What is being asked —
Change every "Locate an element on the screen" in the items below to "Find an element on the screen" and reproduce all the lines otherwise unchanged.

Pointing items for text and elements —
──────────
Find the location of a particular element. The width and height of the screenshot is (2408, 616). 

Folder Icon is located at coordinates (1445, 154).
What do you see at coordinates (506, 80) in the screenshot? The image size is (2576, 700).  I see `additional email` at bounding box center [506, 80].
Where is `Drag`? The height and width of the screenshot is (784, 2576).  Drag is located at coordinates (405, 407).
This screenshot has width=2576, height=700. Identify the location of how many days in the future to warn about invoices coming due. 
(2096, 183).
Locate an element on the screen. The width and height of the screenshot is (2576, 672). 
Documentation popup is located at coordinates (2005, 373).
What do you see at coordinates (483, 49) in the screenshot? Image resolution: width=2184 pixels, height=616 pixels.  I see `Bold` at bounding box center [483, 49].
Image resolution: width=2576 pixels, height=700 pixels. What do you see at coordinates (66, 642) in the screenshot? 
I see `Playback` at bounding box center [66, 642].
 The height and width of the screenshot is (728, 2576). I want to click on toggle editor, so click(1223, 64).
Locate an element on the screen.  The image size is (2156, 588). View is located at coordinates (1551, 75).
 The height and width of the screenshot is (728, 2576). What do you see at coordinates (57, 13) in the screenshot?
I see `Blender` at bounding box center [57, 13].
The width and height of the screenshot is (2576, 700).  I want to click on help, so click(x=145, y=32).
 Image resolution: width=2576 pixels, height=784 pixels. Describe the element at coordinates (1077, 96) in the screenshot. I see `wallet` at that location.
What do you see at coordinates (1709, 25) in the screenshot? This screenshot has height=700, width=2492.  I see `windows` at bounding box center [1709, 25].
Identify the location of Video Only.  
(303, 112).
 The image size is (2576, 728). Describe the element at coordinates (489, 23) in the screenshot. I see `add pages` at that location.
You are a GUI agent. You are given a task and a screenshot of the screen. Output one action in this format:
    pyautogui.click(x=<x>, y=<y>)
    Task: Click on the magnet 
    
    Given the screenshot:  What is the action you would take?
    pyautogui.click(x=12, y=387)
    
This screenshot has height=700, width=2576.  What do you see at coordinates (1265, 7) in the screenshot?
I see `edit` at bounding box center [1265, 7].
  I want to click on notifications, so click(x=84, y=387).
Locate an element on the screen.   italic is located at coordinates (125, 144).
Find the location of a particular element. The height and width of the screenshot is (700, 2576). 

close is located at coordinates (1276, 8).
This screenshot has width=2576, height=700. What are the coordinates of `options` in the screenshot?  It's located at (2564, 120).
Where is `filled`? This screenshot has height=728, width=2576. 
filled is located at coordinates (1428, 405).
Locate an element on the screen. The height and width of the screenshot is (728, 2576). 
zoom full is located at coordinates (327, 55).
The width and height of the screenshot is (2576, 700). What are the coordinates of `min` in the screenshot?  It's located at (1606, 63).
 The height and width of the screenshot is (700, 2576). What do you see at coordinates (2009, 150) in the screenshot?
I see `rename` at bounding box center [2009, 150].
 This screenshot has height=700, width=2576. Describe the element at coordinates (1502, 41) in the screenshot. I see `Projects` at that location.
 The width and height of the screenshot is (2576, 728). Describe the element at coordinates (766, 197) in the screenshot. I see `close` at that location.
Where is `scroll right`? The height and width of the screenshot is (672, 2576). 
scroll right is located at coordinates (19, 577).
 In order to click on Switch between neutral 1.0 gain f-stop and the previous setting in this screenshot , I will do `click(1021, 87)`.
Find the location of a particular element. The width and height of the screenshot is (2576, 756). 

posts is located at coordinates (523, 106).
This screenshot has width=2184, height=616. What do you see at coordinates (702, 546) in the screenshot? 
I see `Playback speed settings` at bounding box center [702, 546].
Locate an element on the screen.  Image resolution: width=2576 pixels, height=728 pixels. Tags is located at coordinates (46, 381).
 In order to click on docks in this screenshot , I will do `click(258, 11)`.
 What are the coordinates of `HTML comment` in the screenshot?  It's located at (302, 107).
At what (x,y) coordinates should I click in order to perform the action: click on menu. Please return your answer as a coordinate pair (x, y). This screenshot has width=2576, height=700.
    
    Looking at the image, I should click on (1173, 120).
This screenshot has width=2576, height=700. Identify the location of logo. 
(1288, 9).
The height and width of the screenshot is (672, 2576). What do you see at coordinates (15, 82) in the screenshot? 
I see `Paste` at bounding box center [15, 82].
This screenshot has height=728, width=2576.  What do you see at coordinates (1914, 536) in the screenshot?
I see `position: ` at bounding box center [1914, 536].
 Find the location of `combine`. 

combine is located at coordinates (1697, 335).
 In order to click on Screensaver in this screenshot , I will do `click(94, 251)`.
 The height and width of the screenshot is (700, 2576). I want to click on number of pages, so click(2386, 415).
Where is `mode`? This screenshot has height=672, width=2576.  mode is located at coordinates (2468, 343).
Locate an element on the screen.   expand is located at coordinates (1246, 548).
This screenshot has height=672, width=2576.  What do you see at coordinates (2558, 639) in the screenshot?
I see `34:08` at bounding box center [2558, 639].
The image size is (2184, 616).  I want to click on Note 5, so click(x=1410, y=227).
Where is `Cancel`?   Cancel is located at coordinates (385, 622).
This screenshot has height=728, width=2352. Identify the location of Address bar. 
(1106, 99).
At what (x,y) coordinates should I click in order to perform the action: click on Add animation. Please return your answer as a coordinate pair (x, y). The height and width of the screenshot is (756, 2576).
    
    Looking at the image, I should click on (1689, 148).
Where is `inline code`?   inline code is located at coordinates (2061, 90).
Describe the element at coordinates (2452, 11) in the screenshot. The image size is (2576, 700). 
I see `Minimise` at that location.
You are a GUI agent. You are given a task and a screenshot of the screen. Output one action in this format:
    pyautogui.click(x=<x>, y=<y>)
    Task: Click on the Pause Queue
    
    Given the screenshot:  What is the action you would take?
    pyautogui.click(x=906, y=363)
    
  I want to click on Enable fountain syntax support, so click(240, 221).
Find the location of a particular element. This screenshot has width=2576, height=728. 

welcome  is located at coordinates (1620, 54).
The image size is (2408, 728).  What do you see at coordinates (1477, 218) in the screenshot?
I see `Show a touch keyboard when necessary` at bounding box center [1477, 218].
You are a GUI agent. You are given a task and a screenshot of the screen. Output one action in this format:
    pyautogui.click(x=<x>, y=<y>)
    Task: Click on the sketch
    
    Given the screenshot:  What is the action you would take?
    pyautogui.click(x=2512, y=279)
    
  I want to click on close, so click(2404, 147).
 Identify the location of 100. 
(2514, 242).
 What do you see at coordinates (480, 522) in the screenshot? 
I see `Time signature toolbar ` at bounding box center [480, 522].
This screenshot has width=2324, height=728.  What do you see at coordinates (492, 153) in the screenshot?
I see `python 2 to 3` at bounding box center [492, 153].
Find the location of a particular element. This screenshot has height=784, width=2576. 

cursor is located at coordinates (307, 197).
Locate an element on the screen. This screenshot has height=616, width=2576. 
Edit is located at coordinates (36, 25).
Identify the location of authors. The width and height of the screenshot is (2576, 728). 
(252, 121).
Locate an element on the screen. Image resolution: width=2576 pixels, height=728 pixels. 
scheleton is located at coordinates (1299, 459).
──────────
Worked solution —
Find the location of a particular element. The width and height of the screenshot is (2408, 616). 

Folder Icon is located at coordinates (1445, 154).
What do you see at coordinates (506, 80) in the screenshot? The image size is (2576, 700).  I see `additional email` at bounding box center [506, 80].
Where is `Drag`? The height and width of the screenshot is (784, 2576).  Drag is located at coordinates (405, 407).
This screenshot has width=2576, height=700. Identify the location of how many days in the future to warn about invoices coming due. 
(2096, 183).
Find an element on the screen. The width and height of the screenshot is (2576, 672). 
Documentation popup is located at coordinates (2005, 373).
What do you see at coordinates (483, 49) in the screenshot? Image resolution: width=2184 pixels, height=616 pixels.  I see `Bold` at bounding box center [483, 49].
Image resolution: width=2576 pixels, height=700 pixels. What do you see at coordinates (66, 642) in the screenshot? 
I see `Playback` at bounding box center [66, 642].
 The height and width of the screenshot is (728, 2576). I want to click on toggle editor, so click(1223, 64).
Find an element on the screen.  The image size is (2156, 588). View is located at coordinates (1551, 75).
 The height and width of the screenshot is (728, 2576). What do you see at coordinates (57, 13) in the screenshot?
I see `Blender` at bounding box center [57, 13].
The width and height of the screenshot is (2576, 700).  I want to click on help, so click(x=145, y=32).
 Image resolution: width=2576 pixels, height=784 pixels. Describe the element at coordinates (1077, 96) in the screenshot. I see `wallet` at that location.
What do you see at coordinates (1709, 25) in the screenshot? This screenshot has height=700, width=2492.  I see `windows` at bounding box center [1709, 25].
Identify the location of Video Only.  
(303, 112).
 The image size is (2576, 728). Describe the element at coordinates (489, 23) in the screenshot. I see `add pages` at that location.
You are a GUI agent. You are given a task and a screenshot of the screen. Output one action in this format:
    pyautogui.click(x=<x>, y=<y>)
    Task: Click on the magnet 
    
    Given the screenshot:  What is the action you would take?
    pyautogui.click(x=12, y=387)
    
This screenshot has height=700, width=2576.  What do you see at coordinates (1265, 7) in the screenshot?
I see `edit` at bounding box center [1265, 7].
  I want to click on notifications, so click(x=84, y=387).
Find an element on the screen.   italic is located at coordinates (125, 144).
Find the location of a particular element. The height and width of the screenshot is (700, 2576). 

close is located at coordinates (1276, 8).
This screenshot has width=2576, height=700. What are the coordinates of `options` in the screenshot?  It's located at (2564, 120).
Where is `filled`? This screenshot has height=728, width=2576. 
filled is located at coordinates (1428, 405).
Find an element on the screen. The height and width of the screenshot is (728, 2576). 
zoom full is located at coordinates (327, 55).
The width and height of the screenshot is (2576, 700). What are the coordinates of `min` in the screenshot?  It's located at (1606, 63).
 The height and width of the screenshot is (700, 2576). What do you see at coordinates (2009, 150) in the screenshot?
I see `rename` at bounding box center [2009, 150].
 This screenshot has height=700, width=2576. Describe the element at coordinates (1502, 41) in the screenshot. I see `Projects` at that location.
 The width and height of the screenshot is (2576, 728). Describe the element at coordinates (766, 197) in the screenshot. I see `close` at that location.
Where is `scroll right`? The height and width of the screenshot is (672, 2576). 
scroll right is located at coordinates (19, 577).
 In order to click on Switch between neutral 1.0 gain f-stop and the previous setting in this screenshot , I will do `click(1021, 87)`.
Find the location of a particular element. The width and height of the screenshot is (2576, 756). 

posts is located at coordinates (523, 106).
This screenshot has width=2184, height=616. What do you see at coordinates (702, 546) in the screenshot? 
I see `Playback speed settings` at bounding box center [702, 546].
Find an element on the screen.  Image resolution: width=2576 pixels, height=728 pixels. Tags is located at coordinates (46, 381).
 In order to click on docks in this screenshot , I will do `click(258, 11)`.
 What are the coordinates of `HTML comment` in the screenshot?  It's located at (302, 107).
At what (x,y) coordinates should I click in order to perform the action: click on menu. Please return your answer as a coordinate pair (x, y). This screenshot has width=2576, height=700.
    
    Looking at the image, I should click on (1173, 120).
This screenshot has width=2576, height=700. Identify the location of logo. 
(1288, 9).
The height and width of the screenshot is (672, 2576). What do you see at coordinates (15, 82) in the screenshot? 
I see `Paste` at bounding box center [15, 82].
This screenshot has height=728, width=2576.  What do you see at coordinates (1914, 536) in the screenshot?
I see `position: ` at bounding box center [1914, 536].
 Find the location of `combine`. 

combine is located at coordinates (1697, 335).
 In order to click on Screensaver in this screenshot , I will do `click(94, 251)`.
 The height and width of the screenshot is (700, 2576). I want to click on number of pages, so click(2386, 415).
Where is `mode`? This screenshot has height=672, width=2576.  mode is located at coordinates (2468, 343).
Find an element on the screen.   expand is located at coordinates (1246, 548).
This screenshot has height=672, width=2576.  What do you see at coordinates (2558, 639) in the screenshot?
I see `34:08` at bounding box center [2558, 639].
The image size is (2184, 616).  I want to click on Note 5, so click(x=1410, y=227).
Where is `Cancel`?   Cancel is located at coordinates (385, 622).
This screenshot has height=728, width=2352. Identify the location of Address bar. 
(1106, 99).
At what (x,y) coordinates should I click in order to perform the action: click on Add animation. Please return your answer as a coordinate pair (x, y). The height and width of the screenshot is (756, 2576).
    
    Looking at the image, I should click on (1689, 148).
Where is `inline code`?   inline code is located at coordinates (2061, 90).
Describe the element at coordinates (2452, 11) in the screenshot. The image size is (2576, 700). 
I see `Minimise` at that location.
You are a GUI agent. You are given a task and a screenshot of the screen. Output one action in this format:
    pyautogui.click(x=<x>, y=<y>)
    Task: Click on the Pause Queue
    
    Given the screenshot:  What is the action you would take?
    pyautogui.click(x=906, y=363)
    
  I want to click on Enable fountain syntax support, so click(240, 221).
Find the location of a particular element. This screenshot has width=2576, height=728. 

welcome  is located at coordinates (1620, 54).
The image size is (2408, 728).  What do you see at coordinates (1477, 218) in the screenshot?
I see `Show a touch keyboard when necessary` at bounding box center [1477, 218].
You are a GUI agent. You are given a task and a screenshot of the screen. Output one action in this format:
    pyautogui.click(x=<x>, y=<y>)
    Task: Click on the sketch
    
    Given the screenshot:  What is the action you would take?
    pyautogui.click(x=2512, y=279)
    
  I want to click on close, so click(2404, 147).
 Identify the location of 100. 
(2514, 242).
 What do you see at coordinates (480, 522) in the screenshot? 
I see `Time signature toolbar ` at bounding box center [480, 522].
This screenshot has width=2324, height=728.  What do you see at coordinates (492, 153) in the screenshot?
I see `python 2 to 3` at bounding box center [492, 153].
Find the location of a particular element. This screenshot has height=784, width=2576. 

cursor is located at coordinates (307, 197).
Find an element on the screen. This screenshot has height=616, width=2576. 
Edit is located at coordinates (36, 25).
Identify the location of authors. The width and height of the screenshot is (2576, 728). 
(252, 121).
Find an element on the screen. Image resolution: width=2576 pixels, height=728 pixels. 
scheleton is located at coordinates (1299, 459).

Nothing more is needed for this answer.